Palo Alto, California – The Arc Institute has announced the release of "State," its inaugural virtual cell model designed to predict how various cell types, including stem, cancer, and immune cells, respond to drugs, cytokines, or genetic perturbations. Co-founder Patrick Hsu shared the development on social media, stating, "Today, Arc Institute releases State, our first perturbation prediction AI model and an important step towards our goal of a virtual cell." This advancement aims to accelerate drug discovery by simulating cellular responses with greater accuracy.

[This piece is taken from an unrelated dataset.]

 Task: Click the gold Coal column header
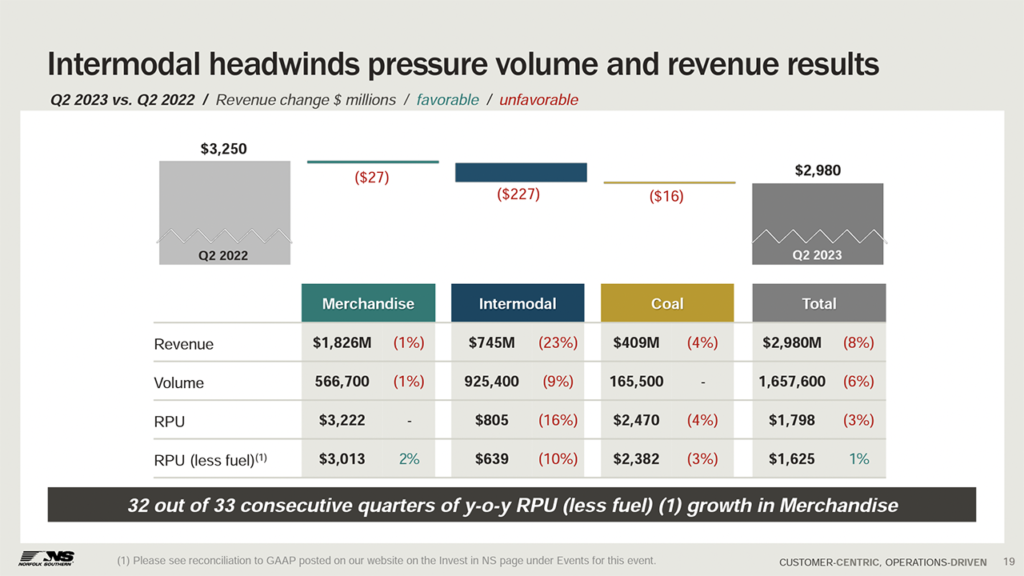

The "State" model is trained on an extensive dataset, encompassing observational data from nearly 170 million cells and perturbational data from over 100 million cells across 70 cell lines. This robust training allows "State" to significantly outperform existing computational approaches. During benchmarking, the model demonstrated a 50% improvement in distinguishing perturbation effects and achieved double the accuracy in identifying true differentially expressed genes.

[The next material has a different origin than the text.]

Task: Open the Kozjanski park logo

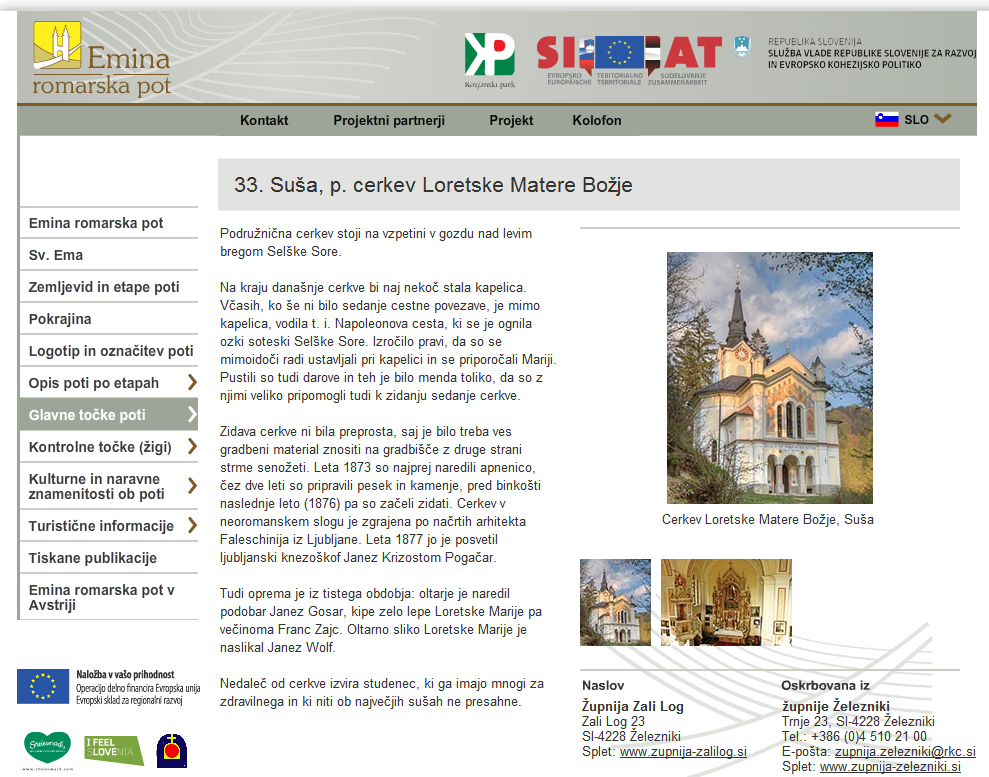Action: point(489,59)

"State" operates through two interconnected modules: the State Embedding (SE) model and the State Transition (ST) model. The SE model converts transcriptome data into a smooth multidimensional vector space, while the ST model, built on a bidirectional transformer architecture, predicts how cells will transition between states in response to specific perturbations. This architecture allows for flexible capture of biological and technical heterogeneity without relying on explicit distributional assumptions.
The Arc Institute emphasizes that traditional drug discovery faces a high failure rate, with approximately 90% of drugs failing clinical trials due to poor efficacy or unintended side effects. A highly predictive virtual cell model like "State" could help researchers identify new drug candidates more efficiently by simulating millions of in silico perturbations, thereby reducing off-target effects and boosting clinical success rates. The model is currently available for non-commercial use.
This release follows the Arc Institute's earlier success with Evo 2, an AI model trained on 9.3 trillion nucleotides from 100,000 species, which focuses on genetic code understanding. The development of "State" further solidifies the institute's commitment to leveraging AI to deepen the understanding of disease mechanisms and accelerate the translation of scientific discoveries into therapies. The institute has also launched the "Virtual Cell Challenge" to foster further innovation in this field.